The effects of very low doses of chemotherapeutic drugs on endothelial cells.

Abstract

e23014 Background: Angiogenesis is one of the key processes leading tumor progression and metastasis. Conventional chemotherapeutic drugs are usually cytotoxic to tumor cells at the therapeutic doses. The lowered doses of those drugs have been shown to induce apoptosis in endothelial cells and implemented as metronomic schedule in the clinic. We aimed to study the effects of very low doses of chemotherapeutic drugs on endothelial cell functions and gene and protein expression of pro-and anti-angiogenic factors.

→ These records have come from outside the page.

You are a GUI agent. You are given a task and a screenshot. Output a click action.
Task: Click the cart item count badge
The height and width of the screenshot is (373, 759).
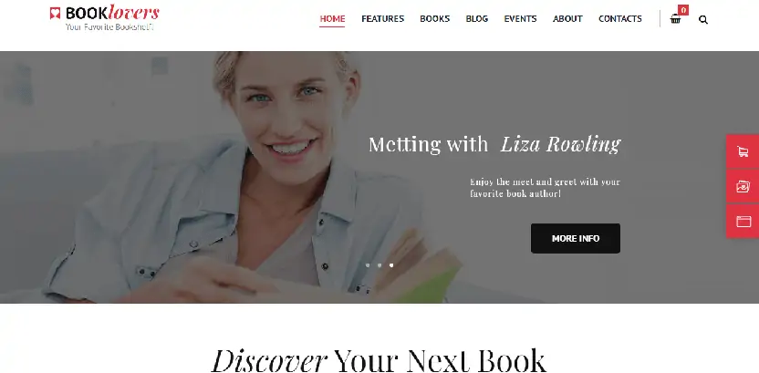pyautogui.click(x=683, y=10)
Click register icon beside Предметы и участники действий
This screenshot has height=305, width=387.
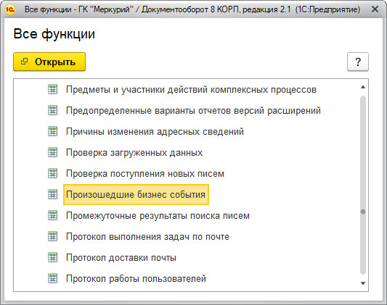52,89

Methods: We first determined the IC50 doses of 5-fluorouracil, irinotecan, and oxaliplatin in a human umbilical endothelial cell line (HUVEC). Then we’ve tested the effects of the IC50, -1log, -2log and -3log of IC50 doses on endothelial cell migration and tube formation. We’ve also studied the effects of the assigned doses on expression levels of the genes VEGF-A, VEGFR2, PDGF-B, angiopoietin-2 (Ang-2), endothelin-1 (End-1), thrombospondin-1 (Tbs-1), iNOS, eNOS by real-time PCR, protein secretion levels of VEGF-A, PDGF-BB, Ang-2, End-1 and Tbs-1 by ELISA and nitrate/nitrite production by a colorimetric assay. Results: The IC50 dose levels of 5-FU, irinotecan, and oxaliplatin were 9,2 μM, 9,8 μM and 11,8 μM, respectively. We found that all the -1log, -2log and -3log of IC50 doses of the drugs tested in the study significantly decreased the migration capacity of the HUVEC cells. However, no significant changes were observed in tube formation of endothelial cells. Likewise, the expression levels of pro-angiogenic genes including Ang-2, iNOS, eNOS, PDGF-B and VEGF-A were significantly decreased at the same doses of the drugs. Accordingly, the levels of Tbs-1 were significantly increased at all 3 dose levels of the drugs. The most efficacious doses of the drugs to decrease NO levels in HUVEC cells were -1logIC50 for 5-FU, -2logIC50 for irinotecan and -3logIC50 for oxaliplatin. Conclusions: In conclusion, our results suggest that 5-FU, irinotecan, and oxaliplatin could decrease the pro-angiogenic and increase anti-angiogenic factor production in endothelial cells at the doses much lower than the usual metronomic schedules and warrant further research in animal models and clinical trials as an anti-angiogenic treatment modality.